We consider the problem of clustering grouped data with possibly non-exchangeable groups whose dependencies can be characterized by a known directed acyclic graph. To allow the sharing of clusters among the non-exchangeable groups, we propose a Bayesian nonparametric approach, termed graphical Dirichlet process, that jointly models the dependent group-specific random measures by assuming each random measure to be distributed as a Dirichlet process whose concentration parameter and base probability measure depend on those of its parent groups. The resulting joint stochastic process respects the Markov property of the directed acyclic graph that links the groups. We characterize the graphical Dirichlet process using a novel hypergraph representation as well as the stick-breaking representation, the restaurant-type representation, and the representation as a limit of a finite mixture model.
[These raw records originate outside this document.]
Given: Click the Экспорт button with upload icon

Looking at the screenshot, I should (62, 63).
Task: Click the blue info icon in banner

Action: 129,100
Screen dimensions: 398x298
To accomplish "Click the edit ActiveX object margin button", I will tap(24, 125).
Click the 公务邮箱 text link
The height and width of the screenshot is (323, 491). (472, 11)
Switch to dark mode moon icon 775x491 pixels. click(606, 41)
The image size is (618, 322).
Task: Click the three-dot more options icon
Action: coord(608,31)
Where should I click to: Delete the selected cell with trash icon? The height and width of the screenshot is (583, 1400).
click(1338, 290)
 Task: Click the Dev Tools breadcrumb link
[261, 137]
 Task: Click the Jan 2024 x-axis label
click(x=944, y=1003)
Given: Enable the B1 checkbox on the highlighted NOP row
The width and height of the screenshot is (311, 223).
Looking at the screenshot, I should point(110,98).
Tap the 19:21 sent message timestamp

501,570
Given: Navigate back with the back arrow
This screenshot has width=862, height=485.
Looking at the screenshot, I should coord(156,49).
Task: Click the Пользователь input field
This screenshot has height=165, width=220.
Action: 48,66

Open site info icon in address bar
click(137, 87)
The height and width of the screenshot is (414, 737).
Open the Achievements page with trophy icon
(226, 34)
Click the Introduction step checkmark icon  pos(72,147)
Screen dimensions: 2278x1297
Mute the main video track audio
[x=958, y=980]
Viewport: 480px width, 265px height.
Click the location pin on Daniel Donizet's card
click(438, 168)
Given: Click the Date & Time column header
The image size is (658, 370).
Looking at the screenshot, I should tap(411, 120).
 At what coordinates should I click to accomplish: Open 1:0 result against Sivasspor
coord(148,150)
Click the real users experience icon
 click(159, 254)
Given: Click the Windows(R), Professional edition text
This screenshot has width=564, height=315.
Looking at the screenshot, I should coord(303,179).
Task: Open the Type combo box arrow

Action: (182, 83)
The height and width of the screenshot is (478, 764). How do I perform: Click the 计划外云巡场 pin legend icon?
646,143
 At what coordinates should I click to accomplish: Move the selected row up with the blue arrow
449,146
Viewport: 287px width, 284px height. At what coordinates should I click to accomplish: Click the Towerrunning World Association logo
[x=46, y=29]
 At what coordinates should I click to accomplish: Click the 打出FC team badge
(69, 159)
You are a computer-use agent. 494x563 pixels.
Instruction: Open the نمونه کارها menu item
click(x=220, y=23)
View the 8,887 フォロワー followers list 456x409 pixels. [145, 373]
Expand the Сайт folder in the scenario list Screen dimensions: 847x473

We develop an efficient posterior inference algorithm and illustrate our model with simulations and a real grouped single-cell dataset.

翻译：我们考虑对分组数据进行聚类的问题，其中各组可能具有非可交换性，且组间依赖关系可通过已知有向无环图刻画。为允许非可交换组间共享聚类结构，提出一种贝叶斯非参数方法——图形狄利克雷过程，该方法通过联合建模各组特定随机测度实现：假设每个随机测度服从狄利克雷过程，其浓度参数和基概率测度依赖于其父组的对应参数。所构建的联合随机过程满足连接各组的马尔可夫性质。我们通过新颖的超图表示、权杖断裂表示、餐馆类型表示以及有限混合模型极限表示来刻画图形狄利克雷过程。进一步开发了高效的后验推断算法，并通过仿真实验和真实分组单细胞数据集验证模型有效性。